Nitrosamine Cluster — Duloxetine DR Capsules

  • Ajanta Pharma Ltd. is recalling duloxetine DR 30 mg capsules (D-0514-2026, NDC 27241-098-03/-09/-10) and 20 mg capsules (D-0516-2026, NDC 27241-097-06) after 12- and 18-month stability testing found N-nitroso-duloxetine above FDA's 0.83 ppm limit — Class II, CGMP deviation.
  • Breckenridge Pharmaceutical is recalling duloxetine DR 60 mg, 90-count (D-0522-2026, NDC 51991-748-90), manufactured by Towa Pharmaceutical Europe in Spain, for the same nitrosamine impurity — Class II.

Other Drug Recalls

  • Acella Pharmaceuticals' naproxen oral suspension 125 mg/5mL, 473 mL bottles (D-0523-2026, NDC 42192-619-16), is Class II for chemical contamination — lead and lithium above specification — a notable contamination flag for a pediatric-dosing liquid.
  • CAPS (Central Admixture Pharmacy Services), Los Angeles recalled a patient-specific TPN bag, Rx# 11-4909703-0-1, 1660 mL (D-0524-2026) after the compounded product did not contain insulin as labeled — Class II, incorrect formulation.
  • JB Chemicals / Unique Pharmaceutical Labs enalapril maleate 20 mg tablets, 1,000-count, distributed by Rising Pharma (D-0520-2026), recalled Class II for an out-of-specification organic-impurities result.
  • Unichem Pharmaceuticals buspirone HCl 5 mg, 500-count bottle (D-0511-2026) is Class III for subpotency — the only Class III this cycle.
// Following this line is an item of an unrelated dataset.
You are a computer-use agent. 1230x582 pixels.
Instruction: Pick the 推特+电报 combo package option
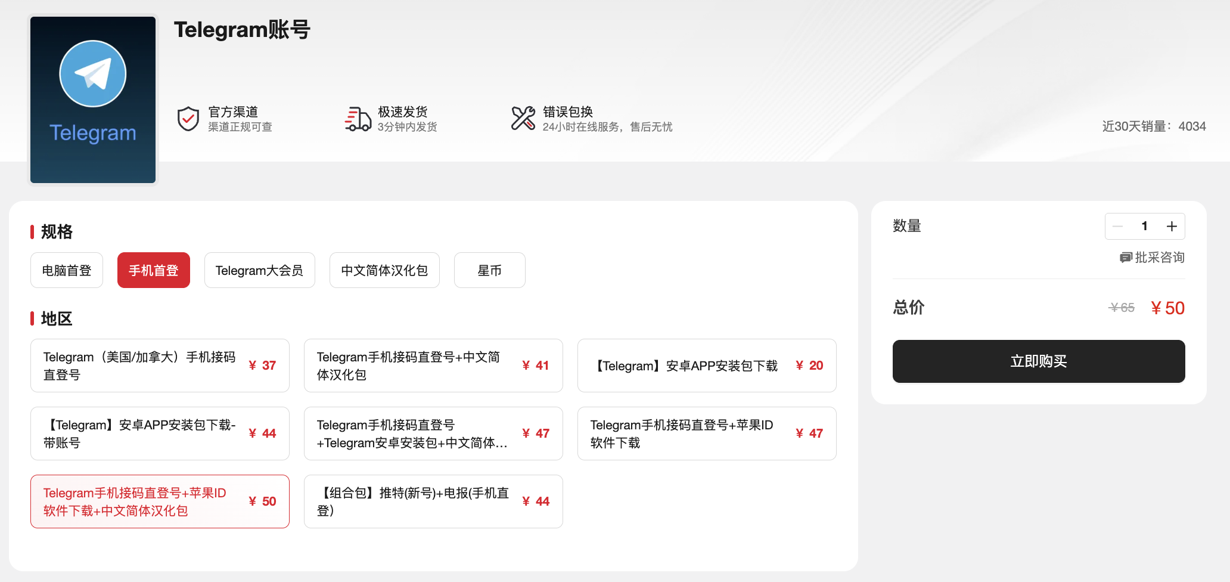click(433, 501)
Devices and Sterile Products

  • CareFusion 213 (BD) PurPrep povidone-iodine/IPA sterile applicators are recalled in two presentations — 10.5 mL applicators, 25/box (D-0518-2026) and 26 mL applicators, NDC 54365-014-42 (D-0517-2026) — both Class II for lack of sterility assurance.
  • B. Braun Medical Lactated Ringer's Injection USP, 1000 mL, NDC 0264-7750-07 (classification pending) was recalled for particulate matter; class designation has not yet been assigned by FDA.